A US delegation is set to travel to Doha to meet with senior Taliban representatives, more than a month after the extremist group reconquered Afghanistan. The US State Department announced on Saturday, October 9, about the first in-person meeting between the US and the Taliban after the crisis engulfed the South Asian country in the months after both sides reached a peace deal under the administration of former US President Donald Trump. US State Department spokesperson Ned Price said that the main priorities of the meeting in Doha are to ensure the continuation of a secure passage of the people seeking to leave the conflict-stricken Afghanistan including Afghan nationals and foreigners. Price stated that the US side will also be pressing the Taliban to uphold the rights of women, form an inclusive government and allow the humanitarian agencies for free access to the vulnerable areas of need.
During the Doha talks, US officials will also seek to hold the Taliban to commitments that they would allow Americans and other foreign nationals to leave Afghanistan, along with Afghans who once worked for the US military or government and other Afghan allies, a US official said.

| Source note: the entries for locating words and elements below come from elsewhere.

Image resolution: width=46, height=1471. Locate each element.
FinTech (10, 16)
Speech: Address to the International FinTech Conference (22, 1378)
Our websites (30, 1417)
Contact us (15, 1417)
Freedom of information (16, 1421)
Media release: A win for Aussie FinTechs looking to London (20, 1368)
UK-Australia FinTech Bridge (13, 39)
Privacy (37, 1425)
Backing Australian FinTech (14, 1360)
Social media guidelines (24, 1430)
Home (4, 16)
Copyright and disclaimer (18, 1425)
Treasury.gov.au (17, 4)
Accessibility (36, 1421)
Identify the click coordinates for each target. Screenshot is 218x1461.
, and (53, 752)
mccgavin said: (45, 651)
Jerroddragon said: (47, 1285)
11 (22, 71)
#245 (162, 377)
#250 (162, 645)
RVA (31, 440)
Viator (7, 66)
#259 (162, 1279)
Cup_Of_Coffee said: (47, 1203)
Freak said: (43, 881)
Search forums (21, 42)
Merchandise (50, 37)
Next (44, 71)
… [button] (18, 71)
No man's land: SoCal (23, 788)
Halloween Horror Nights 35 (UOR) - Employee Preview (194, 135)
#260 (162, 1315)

Taliban on Saturday ruled out cooperation with the United States to contain extremist groups in Afghanistan, staking out an uncompromising position on a key issue. Taliban political spokesman Suhail Shaheen told news agency AP that there would be no cooperation with Washington on going after the increasingly active Islamic State group affiliate in Afghanistan. IS has taken responsibility for a number of attacks, including a suicide bombing that killed 46 minority Shiite Muslims and wounded dozens as they prayed in a mosque.